Thursday 1 August 2013

A One-Eyed View of Racing – Revenues Up and Costs Down

Throughout my consulting career I always made sure that clients worked hard to concentrate on both sides of the business equation – put in place the strategies and innovations to grow sustainable revenues while doing everything possible to reduce costs in a similarly sustainable manner. Incredibly, I often found many clients would only concentrate on one half of this equation, and I termed it the “one-eyed view of the world”.

I don’t know why, but I read two things recently about racing that made me twitchy and, if I’m honest about it, somewhat irritable. Racing quite rightly is determined to increase its slice of the sports and betting pie and grow overall revenue so that more money flows into the sport. For owners, the big worry is that not enough comes back to us through prize-money. And yet the sport doesn’t really seem to concentrate on the cost base. Indeed, from an owner’s perspective, I think we are often seen as a cash cow, there to be well and truly milked. So what irritated me?

I noticed that on 20th July Haydock Park was (in its own words) “turning itself into a House of Fun”, with a “fantastic summer’s night of action-packed racing and live music”. Well, the “action-packed racing” was an exceptionally dreary card with only 37 runners and most of the fields not big enough to allow each-way betting. Madness topped the bill. Maximum ticket prices were £60 and, amazingly, 19,000 people turned up, thereby generating revenues well north of £1m. Win prize-money on four of the races was less than £3,000. Doubtless everyone who paid a premium price loved the music, and it has put a lot of money into the racecourse’s coffers. But as owners, will we see any of it? Great that revenue was up, but the racing was awful. If Haydock Park is first and foremost a racecourse rather than a music venue, how do we gain anything from it? Don’t get me wrong – I’m very much in favour of using racing’s assets in a way that maximises revenue, but there must be a risk that the main experience and its raison d’être is diminished. If so, Madness.

Secondly, in the latest Owner & Breeder magazine, I read about Noel Chance retiring. Great trainer, two Gold Cup winners. Jamie Snowden is now in one of his former yards, Folly House. Noel said of being a trainer, “It’s a wonderful life. I never had a bob, but I didn’t eat in a bad restaurant or stay in a bad hotel. It’s a surreal existence training racehorses. You’re dealing in vast amounts of money belonging to other people, and you tend to lose touch with reality to a certain extent. You tend to lose the value of money, particularly when it is other people’s” (my emphasis). It is that line that irritated me.
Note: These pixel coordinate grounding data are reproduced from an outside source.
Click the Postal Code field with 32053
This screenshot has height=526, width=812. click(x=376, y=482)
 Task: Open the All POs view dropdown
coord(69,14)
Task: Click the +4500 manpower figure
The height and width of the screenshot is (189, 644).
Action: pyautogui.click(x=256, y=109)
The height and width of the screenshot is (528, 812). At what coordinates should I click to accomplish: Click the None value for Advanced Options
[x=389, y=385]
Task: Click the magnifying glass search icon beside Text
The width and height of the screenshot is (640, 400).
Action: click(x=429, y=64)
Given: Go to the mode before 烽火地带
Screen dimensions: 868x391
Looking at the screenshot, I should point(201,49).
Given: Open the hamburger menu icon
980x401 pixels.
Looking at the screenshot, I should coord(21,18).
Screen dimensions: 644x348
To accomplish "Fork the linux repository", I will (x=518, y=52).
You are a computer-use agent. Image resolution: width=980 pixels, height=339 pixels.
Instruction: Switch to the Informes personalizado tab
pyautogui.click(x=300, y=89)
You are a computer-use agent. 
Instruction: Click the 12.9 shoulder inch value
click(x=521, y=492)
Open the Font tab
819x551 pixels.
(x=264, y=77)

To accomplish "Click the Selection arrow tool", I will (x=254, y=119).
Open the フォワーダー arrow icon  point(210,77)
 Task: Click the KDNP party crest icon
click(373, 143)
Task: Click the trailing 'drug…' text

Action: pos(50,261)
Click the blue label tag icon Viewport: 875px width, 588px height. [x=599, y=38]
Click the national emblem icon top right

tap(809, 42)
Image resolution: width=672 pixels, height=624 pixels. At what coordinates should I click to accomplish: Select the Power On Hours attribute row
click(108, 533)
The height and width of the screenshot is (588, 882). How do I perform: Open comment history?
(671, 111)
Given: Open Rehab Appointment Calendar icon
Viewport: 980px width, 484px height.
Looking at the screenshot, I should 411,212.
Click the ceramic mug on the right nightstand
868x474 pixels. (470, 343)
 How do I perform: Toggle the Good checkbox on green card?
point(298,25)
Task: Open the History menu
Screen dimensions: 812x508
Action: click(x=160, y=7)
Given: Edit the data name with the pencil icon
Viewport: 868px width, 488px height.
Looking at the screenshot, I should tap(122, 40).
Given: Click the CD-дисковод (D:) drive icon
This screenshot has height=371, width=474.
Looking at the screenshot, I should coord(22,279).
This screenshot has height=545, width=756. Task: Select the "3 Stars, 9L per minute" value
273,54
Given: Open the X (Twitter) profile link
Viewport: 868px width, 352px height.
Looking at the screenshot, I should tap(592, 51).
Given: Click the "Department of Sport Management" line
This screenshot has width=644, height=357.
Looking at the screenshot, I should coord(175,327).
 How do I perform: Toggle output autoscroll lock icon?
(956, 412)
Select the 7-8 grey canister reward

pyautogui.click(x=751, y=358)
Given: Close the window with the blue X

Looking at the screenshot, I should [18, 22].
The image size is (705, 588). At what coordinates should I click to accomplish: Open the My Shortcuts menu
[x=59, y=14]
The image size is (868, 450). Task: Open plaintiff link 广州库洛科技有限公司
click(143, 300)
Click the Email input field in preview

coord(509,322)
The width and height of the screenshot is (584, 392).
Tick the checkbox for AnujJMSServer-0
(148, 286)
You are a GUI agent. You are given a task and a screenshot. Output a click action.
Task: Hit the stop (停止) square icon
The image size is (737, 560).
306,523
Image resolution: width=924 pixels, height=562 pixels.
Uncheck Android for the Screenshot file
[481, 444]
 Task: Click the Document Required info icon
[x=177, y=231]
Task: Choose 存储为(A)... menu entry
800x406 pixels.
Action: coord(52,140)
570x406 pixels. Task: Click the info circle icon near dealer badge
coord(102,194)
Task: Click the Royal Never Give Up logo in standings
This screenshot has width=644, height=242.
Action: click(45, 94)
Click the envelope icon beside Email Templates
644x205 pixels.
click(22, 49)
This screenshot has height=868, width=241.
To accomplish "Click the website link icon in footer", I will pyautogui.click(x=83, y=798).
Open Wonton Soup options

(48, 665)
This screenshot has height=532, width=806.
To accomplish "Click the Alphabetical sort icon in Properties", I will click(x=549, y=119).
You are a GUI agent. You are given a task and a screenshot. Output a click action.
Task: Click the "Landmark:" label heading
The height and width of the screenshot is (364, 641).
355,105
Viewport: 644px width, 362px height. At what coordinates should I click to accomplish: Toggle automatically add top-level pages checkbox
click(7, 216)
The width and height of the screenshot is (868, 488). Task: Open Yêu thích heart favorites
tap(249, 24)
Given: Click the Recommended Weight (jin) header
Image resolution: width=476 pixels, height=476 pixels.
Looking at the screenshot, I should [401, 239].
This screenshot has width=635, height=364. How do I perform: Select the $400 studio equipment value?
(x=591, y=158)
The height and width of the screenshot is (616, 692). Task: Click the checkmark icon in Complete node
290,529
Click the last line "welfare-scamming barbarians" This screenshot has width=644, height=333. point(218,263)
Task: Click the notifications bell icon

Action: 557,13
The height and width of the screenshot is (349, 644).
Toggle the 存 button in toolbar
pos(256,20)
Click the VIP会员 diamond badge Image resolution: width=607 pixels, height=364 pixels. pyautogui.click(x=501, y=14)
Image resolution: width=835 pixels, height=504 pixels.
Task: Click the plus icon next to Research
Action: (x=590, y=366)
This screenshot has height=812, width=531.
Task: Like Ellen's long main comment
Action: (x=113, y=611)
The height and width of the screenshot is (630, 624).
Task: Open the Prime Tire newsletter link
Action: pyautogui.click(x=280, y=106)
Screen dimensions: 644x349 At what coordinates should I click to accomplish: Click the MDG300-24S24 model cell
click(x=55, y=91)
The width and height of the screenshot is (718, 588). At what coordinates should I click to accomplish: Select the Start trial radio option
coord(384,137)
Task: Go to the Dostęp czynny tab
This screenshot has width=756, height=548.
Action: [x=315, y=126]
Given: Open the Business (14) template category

In Owners for Owners, we’ve gone out of our way to find trainers that we admire, respect and trust. So the comments I am about to make do not apply to them. They wouldn’t be on our roster if they did.

But I do think that racing authorities, many trainers and agents most definitely do not think enough about the cost base and forget that they should be husbanding owners’ hard-earned cash and doing everything possible not to waste it. At the moment, the average return on owning is less than 20%, i.e. 20p in the pound, which is a fraction of what we find in many other countries. And yet racing only really concentrates on trying to take revenues up. Maybe it should also concentrate on bringing costs down. Lots of ways of doing that: simplify the administration; rationalise the charges; avoid wasteful multiple entries; share the transport (not charging 100% for each horse when there is more than one in a box); cap training fees (they can range anywhere from £30 to £70 per day, and yet staff costs are relatively constant); refuse to bid up sales prices to ridiculous levels (aided and abetted by the agents who love the buzz of buying the top lots); making sure there is no luck money or hidden kickbacks; and avoiding bottom-of-the-barrel syndicates that double or treble the value of horses they have bought cheaply and passed on to naïve and gullible owners.

A bit of a rant, that. I did say I was irritated. I think I should discuss all this with The Curmudgeon who has been in hiding recently. I’ll find out his views over a few pints of Donnington’s fine ales here in the Cotswolds.